Short exercise: In the records below, render every line from the one containing "Switch to the Resumen tab" through the one containing "pos(735,309)", inclusive, as a JSON list of strings, one string per line, with blank lines omitted.

★ ★ ★ ★ ★

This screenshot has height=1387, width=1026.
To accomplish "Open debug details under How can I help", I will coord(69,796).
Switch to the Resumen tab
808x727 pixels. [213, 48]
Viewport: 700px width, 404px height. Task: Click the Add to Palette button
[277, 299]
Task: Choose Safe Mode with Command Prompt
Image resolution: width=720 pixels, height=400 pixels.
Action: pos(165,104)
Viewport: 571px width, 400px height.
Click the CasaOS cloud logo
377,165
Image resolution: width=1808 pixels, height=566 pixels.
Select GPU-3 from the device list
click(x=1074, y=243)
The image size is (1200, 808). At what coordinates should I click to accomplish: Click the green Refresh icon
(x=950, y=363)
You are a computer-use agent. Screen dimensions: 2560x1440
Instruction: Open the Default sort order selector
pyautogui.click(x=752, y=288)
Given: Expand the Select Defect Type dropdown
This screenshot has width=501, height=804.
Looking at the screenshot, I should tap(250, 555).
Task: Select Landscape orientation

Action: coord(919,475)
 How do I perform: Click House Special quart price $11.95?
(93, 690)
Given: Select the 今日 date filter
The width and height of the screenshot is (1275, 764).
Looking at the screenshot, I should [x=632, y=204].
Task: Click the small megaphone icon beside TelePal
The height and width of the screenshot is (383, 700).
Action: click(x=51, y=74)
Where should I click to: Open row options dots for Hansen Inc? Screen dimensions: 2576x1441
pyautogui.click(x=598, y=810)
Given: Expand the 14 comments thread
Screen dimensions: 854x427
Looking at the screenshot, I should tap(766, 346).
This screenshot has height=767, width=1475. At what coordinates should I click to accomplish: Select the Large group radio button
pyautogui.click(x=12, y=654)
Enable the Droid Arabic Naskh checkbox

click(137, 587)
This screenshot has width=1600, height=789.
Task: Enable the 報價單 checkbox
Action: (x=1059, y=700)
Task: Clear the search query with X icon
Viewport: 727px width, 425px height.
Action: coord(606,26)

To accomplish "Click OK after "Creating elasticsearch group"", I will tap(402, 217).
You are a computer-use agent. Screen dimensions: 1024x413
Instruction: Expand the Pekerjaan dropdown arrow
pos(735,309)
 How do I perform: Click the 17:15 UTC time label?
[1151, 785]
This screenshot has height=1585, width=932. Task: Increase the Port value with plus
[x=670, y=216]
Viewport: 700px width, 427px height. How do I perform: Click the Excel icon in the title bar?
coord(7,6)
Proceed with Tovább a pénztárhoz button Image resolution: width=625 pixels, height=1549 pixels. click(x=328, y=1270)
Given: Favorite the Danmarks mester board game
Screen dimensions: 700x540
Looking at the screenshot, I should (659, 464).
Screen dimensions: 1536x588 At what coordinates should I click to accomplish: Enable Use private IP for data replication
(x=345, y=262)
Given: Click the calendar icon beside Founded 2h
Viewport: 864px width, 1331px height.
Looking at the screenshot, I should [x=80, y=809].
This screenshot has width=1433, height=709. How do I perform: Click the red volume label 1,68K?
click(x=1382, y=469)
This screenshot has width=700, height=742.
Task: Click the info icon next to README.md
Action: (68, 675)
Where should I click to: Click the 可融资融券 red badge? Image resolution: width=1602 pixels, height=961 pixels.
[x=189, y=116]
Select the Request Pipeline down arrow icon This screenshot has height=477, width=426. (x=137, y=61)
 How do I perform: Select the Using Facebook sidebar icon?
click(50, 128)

★ ★ ★ ★ ★

Answer in full:
[
  "Switch to the Resumen tab",
  "808x727 pixels. [213, 48]",
  "Viewport: 700px width, 404px height. Task: Click the Add to Palette button",
  "[277, 299]",
  "Task: Choose Safe Mode with Command Prompt",
  "Image resolution: width=720 pixels, height=400 pixels.",
  "Action: pos(165,104)",
  "Viewport: 571px width, 400px height.",
  "Click the CasaOS cloud logo",
  "377,165",
  "Image resolution: width=1808 pixels, height=566 pixels.",
  "Select GPU-3 from the device list",
  "click(x=1074, y=243)",
  "The image size is (1200, 808). At what coordinates should I click to accomplish: Click the green Refresh icon",
  "(x=950, y=363)",
  "You are a computer-use agent. Screen dimensions: 2560x1440",
  "Instruction: Open the Default sort order selector",
  "pyautogui.click(x=752, y=288)",
  "Given: Expand the Select Defect Type dropdown",
  "This screenshot has width=501, height=804.",
  "Looking at the screenshot, I should tap(250, 555).",
  "Task: Select Landscape orientation",
  "Action: coord(919,475)",
  " How do I perform: Click House Special quart price $11.95?",
  "(93, 690)",
  "Given: Select the 今日 date filter",
  "The width and height of the screenshot is (1275, 764).",
  "Looking at the screenshot, I should [x=632, y=204].",
  "Task: Click the small megaphone icon beside TelePal",
  "The height and width of the screenshot is (383, 700).",
  "Action: click(x=51, y=74)",
  "Where should I click to: Open row options dots for Hansen Inc? Screen dimensions: 2576x1441",
  "pyautogui.click(x=598, y=810)",
  "Given: Expand the 14 comments thread",
  "Screen dimensions: 854x427",
  "Looking at the screenshot, I should tap(766, 346).",
  "This screenshot has height=767, width=1475. At what coordinates should I click to accomplish: Select the Large group radio button",
  "pyautogui.click(x=12, y=654)",
  "Enable the Droid Arabic Naskh checkbox",
  "click(137, 587)",
  "This screenshot has width=1600, height=789.",
  "Task: Enable the 報價單 checkbox",
  "Action: (x=1059, y=700)",
  "Task: Clear the search query with X icon",
  "Viewport: 727px width, 425px height.",
  "Action: coord(606,26)",
  "To accomplish \"Click OK after \"Creating elasticsearch group\"\", I will tap(402, 217).",
  "You are a computer-use agent. Screen dimensions: 1024x413",
  "Instruction: Expand the Pekerjaan dropdown arrow",
  "pos(735,309)"
]